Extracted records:
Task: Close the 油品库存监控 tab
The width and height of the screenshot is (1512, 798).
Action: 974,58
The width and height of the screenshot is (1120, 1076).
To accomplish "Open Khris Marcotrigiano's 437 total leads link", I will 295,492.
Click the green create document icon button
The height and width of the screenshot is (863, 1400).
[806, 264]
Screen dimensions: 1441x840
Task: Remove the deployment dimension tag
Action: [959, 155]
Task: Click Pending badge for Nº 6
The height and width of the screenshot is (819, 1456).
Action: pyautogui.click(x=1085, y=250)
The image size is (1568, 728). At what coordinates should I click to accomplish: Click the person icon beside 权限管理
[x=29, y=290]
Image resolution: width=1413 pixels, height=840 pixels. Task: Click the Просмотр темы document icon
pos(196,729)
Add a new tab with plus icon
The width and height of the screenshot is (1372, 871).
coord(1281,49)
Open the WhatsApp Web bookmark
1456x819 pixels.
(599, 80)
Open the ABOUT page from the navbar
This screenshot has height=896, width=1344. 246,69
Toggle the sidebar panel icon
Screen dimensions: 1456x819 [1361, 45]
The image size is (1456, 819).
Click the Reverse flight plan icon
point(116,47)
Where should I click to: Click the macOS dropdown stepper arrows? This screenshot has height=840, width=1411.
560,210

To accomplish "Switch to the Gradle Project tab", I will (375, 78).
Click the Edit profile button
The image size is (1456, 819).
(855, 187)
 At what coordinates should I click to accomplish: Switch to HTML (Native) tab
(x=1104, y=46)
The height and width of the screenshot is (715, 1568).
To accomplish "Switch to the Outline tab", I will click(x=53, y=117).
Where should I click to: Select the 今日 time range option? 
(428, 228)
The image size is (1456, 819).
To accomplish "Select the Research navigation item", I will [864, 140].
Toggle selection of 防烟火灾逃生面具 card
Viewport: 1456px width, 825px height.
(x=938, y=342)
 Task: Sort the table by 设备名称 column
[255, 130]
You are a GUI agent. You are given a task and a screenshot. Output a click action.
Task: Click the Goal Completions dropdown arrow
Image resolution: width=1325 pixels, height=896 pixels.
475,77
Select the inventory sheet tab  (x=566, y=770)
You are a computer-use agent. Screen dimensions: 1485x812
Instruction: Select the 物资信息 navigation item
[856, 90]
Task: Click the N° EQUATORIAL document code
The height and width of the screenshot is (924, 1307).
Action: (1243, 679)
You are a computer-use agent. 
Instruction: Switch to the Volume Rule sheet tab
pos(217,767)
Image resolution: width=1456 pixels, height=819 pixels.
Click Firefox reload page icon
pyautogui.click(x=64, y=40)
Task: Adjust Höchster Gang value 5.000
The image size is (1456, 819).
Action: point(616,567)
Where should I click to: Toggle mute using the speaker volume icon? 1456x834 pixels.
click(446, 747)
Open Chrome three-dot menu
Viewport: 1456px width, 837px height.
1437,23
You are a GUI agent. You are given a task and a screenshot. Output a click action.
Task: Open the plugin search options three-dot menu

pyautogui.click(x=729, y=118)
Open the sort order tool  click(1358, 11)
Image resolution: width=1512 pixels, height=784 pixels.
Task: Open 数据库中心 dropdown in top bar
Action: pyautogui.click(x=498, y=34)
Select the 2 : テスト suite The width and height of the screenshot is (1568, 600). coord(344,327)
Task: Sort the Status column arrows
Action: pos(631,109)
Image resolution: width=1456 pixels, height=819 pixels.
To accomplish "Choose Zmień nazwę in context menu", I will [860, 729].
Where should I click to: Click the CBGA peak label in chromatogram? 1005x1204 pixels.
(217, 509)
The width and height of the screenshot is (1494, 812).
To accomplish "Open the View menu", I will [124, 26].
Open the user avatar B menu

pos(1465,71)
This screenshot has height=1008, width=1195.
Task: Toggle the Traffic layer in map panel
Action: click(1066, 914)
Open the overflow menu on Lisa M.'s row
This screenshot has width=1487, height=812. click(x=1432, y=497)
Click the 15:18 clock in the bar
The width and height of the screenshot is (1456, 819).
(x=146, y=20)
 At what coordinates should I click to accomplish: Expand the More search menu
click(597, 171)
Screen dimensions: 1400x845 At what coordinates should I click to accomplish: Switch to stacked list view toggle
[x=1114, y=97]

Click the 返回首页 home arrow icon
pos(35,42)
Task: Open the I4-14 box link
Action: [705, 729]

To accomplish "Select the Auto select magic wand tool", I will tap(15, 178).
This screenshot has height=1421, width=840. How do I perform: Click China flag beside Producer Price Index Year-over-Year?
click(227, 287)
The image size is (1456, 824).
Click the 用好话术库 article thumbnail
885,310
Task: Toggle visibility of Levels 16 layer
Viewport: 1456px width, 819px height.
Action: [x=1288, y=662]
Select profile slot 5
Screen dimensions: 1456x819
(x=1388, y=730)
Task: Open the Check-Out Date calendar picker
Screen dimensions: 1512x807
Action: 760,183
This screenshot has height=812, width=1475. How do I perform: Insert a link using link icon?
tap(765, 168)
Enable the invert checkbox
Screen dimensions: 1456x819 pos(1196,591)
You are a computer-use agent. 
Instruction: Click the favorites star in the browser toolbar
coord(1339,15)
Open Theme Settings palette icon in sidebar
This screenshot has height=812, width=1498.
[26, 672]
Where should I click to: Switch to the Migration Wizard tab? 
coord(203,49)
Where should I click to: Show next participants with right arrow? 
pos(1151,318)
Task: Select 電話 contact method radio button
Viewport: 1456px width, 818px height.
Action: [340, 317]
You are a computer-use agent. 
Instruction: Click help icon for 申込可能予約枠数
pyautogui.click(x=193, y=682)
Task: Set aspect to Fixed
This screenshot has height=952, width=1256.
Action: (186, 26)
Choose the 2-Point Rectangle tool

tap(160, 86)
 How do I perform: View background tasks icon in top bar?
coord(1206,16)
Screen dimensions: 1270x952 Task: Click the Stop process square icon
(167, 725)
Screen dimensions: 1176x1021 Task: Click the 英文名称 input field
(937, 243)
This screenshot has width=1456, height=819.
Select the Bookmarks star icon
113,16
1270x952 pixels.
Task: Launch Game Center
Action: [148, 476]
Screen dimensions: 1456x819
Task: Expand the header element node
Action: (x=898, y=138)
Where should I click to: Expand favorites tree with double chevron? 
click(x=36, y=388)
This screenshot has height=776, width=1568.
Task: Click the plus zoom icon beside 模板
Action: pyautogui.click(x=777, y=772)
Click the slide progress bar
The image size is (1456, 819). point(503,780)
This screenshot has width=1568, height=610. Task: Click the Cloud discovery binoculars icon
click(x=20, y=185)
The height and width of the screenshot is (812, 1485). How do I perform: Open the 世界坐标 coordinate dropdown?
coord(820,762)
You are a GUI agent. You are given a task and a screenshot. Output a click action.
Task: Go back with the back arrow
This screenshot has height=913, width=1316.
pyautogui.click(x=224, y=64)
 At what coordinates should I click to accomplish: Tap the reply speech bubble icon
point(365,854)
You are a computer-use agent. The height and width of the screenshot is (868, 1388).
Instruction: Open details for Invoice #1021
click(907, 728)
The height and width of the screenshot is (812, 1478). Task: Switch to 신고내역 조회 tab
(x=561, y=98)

TASK STATEMENT:
Could you return exactly the stretch of the data above that starts at the line with "Where should I click to: Click the macOS" and ends at the line with "The height and width of the screenshot is (715, 1568).", both lines included?

SOLUTION TO THIS PROBLEM:
Where should I click to: Click the macOS dropdown stepper arrows? This screenshot has height=840, width=1411.
560,210

To accomplish "Switch to the Gradle Project tab", I will (375, 78).
Click the Edit profile button
The image size is (1456, 819).
(855, 187)
 At what coordinates should I click to accomplish: Switch to HTML (Native) tab
(x=1104, y=46)
The height and width of the screenshot is (715, 1568).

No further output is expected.